Berkeley psychologists Paul Piff and Dacher Keltner along with a research team from the University of Toronto conducted seven experiments, two of which measured drivers' ethical behavior.
First, by using Kelly Blue Book data on the year, make and model, researchers were able to extrapolate which cars could be considered luxury or high class. This included the usual suspects, like newer BMW, Porsche, Mercedes and Audi models. Then, unsurprisingly, the researchers found higher-income earners tended to drive these cars.
"[W]e piloted the procedure and found that the relationship between a person's wealth and the value of the car they drive is very, very high." Piff said.

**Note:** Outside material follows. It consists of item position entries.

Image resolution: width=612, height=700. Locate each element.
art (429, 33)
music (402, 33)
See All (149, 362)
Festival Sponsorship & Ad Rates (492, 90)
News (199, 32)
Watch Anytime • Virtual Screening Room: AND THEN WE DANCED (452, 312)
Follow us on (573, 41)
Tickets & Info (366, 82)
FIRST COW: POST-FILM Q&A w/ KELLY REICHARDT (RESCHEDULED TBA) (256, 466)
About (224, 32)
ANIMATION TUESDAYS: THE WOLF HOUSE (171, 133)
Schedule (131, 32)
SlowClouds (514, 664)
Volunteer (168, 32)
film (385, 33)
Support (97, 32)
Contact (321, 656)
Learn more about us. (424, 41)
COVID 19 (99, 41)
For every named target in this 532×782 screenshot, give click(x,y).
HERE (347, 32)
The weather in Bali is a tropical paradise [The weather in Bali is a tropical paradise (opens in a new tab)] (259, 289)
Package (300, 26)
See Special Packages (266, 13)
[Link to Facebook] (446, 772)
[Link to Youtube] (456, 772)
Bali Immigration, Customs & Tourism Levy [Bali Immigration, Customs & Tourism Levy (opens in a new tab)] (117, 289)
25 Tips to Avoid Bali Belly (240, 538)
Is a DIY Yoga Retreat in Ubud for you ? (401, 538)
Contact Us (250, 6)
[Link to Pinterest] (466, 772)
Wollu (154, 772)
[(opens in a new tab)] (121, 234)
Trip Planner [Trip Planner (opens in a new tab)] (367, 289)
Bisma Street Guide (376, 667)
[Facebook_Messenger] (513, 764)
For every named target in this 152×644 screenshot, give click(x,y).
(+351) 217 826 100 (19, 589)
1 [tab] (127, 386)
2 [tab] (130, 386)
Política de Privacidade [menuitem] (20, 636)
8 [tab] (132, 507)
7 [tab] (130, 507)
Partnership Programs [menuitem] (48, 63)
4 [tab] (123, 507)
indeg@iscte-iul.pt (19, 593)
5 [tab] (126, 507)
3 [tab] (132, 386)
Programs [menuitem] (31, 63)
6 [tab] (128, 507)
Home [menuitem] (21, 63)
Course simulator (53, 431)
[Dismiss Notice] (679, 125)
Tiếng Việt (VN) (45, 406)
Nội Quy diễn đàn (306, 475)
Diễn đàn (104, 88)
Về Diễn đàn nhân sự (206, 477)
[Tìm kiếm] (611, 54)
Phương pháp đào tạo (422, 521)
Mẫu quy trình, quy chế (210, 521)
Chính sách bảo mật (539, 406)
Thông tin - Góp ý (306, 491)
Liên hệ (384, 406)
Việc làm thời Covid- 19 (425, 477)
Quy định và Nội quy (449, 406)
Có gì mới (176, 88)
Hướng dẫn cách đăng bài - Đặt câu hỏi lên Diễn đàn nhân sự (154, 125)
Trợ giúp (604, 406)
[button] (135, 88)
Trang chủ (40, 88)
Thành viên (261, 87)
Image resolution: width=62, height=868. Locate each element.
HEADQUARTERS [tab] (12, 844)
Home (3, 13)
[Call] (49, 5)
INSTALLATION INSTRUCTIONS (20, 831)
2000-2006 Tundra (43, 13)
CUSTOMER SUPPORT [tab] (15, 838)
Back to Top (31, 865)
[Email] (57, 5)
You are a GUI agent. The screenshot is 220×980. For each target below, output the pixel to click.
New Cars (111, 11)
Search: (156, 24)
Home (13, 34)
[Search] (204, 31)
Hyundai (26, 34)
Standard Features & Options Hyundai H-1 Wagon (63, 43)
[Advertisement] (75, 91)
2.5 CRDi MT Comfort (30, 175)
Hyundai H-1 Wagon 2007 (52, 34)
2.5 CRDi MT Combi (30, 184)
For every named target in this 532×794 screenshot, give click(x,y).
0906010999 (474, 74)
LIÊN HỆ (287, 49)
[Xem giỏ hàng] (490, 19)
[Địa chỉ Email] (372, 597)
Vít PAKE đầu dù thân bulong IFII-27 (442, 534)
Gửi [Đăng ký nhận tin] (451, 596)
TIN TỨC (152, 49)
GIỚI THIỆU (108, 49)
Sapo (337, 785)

The first experiment measured how many drivers failed to yield at a four way stop. Data showed 12 percent of drivers cut fellow motorists off at the intersection, with 30 percent of high-end drivers failing to yield. In the second experiment, 46 percent of high status drivers failed to yield to pedestrians at a crosswalk compared to 35 percent of a random sampling of drivers. Next time you're crossing the street and see a BMW heading your way, watch out.
So why is that? According to the study it isn't greed.
"Upper-class individuals' relative independence from others and increased privacy in their professions may provide fewer structural constraints and decreased perceptions of risk associated with committing unethical acts," the study read.
It seems those insulated cabins tune out more than just wind and road noise.